Big Congratulations to Mum and you....now a Granny LOL!! :lol: :thumbup:

I have just seen this thread, beautiful cats. And i can not wait for the piccies of the kittens! xxxx


----------



## Aurelia (Apr 29, 2010)

Thanks Acacia  Indeed I am a proud Granny :lol:

Well Rilly looks to have settled, so I think 4 may be our lot. Obviously this is not set in stone, so only time will tell I guess.

I am so incredibly proud of my girl. She is tending to her babies beautifully, and watching her paw while they are feeding, and then rub her check against them is just magic.


----------



## Acacia86 (Dec 30, 2008)

Aurelia said:


> Thanks Acacia  Indeed I am a proud Granny :lol:
> 
> Well Rilly looks to have settled, so I think 4 may be our lot. Obviously this is not set in stone, so only time will tell I guess.
> 
> I am so incredibly proud of my girl. She is tending to her babies beautifully, and watching her paw while they are feeding, and then rub her check against them is just magic.

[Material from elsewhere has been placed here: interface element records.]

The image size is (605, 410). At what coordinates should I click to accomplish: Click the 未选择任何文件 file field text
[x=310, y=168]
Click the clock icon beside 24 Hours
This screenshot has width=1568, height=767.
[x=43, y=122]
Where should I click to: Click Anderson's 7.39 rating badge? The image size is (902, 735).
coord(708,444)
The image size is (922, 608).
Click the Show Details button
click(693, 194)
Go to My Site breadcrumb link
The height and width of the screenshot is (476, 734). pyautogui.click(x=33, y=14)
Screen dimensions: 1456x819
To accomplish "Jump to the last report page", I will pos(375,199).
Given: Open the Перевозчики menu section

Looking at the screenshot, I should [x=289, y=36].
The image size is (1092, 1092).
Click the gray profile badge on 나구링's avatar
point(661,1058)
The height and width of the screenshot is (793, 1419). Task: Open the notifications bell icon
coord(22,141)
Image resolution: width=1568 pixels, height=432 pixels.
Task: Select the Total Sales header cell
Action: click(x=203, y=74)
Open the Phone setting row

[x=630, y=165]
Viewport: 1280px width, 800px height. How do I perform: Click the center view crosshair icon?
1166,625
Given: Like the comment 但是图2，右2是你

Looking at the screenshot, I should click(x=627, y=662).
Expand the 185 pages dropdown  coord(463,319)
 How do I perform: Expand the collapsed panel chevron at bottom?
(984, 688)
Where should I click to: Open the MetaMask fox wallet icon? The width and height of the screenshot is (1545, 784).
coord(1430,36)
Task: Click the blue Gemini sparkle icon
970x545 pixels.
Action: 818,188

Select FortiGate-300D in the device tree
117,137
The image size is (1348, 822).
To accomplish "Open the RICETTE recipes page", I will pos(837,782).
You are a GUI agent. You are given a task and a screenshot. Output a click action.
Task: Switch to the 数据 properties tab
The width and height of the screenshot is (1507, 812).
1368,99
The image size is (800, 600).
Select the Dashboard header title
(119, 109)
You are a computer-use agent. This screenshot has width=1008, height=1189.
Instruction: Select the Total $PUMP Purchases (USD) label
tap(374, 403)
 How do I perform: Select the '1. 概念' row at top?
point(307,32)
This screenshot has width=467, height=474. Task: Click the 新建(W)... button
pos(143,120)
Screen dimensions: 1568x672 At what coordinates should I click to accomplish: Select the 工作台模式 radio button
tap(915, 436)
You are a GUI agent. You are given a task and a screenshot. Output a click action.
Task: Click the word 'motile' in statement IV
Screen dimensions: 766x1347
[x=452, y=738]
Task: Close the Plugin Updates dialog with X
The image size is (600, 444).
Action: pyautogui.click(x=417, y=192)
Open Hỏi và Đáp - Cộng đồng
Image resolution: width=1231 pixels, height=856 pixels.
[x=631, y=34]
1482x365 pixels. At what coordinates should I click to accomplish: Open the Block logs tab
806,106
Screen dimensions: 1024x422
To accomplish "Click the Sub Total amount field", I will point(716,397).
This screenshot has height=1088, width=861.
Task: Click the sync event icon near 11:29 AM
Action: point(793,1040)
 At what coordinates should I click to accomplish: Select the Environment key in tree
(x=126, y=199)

It truly is an amazing sight! I have had a couple of litters too so i am a Granny as well! :thumbup:

I was extremely proud of my queens too, the pride seems to burst in your chest when you see them nursing their kittens  they look so immensely proud of their new babies......i do not know who was more proud? Me or the Mum!!!

Really well done to both of you. I am glad all arrived safely, and i look forward to the updates.

Big hugs and kisses to mummy! And you! :thumbup:

xxx


----------



## Aurelia (Apr 29, 2010)

A few pictures so far 

Rilly all snuggled up with her babies having a good rest while they feed. I promise there are 4 there, the blue is hiding under her front leg!:










Kitten number 1, the Blue/Cream girl like her mummy  :










Kitten number 2! I think this one is a lilac?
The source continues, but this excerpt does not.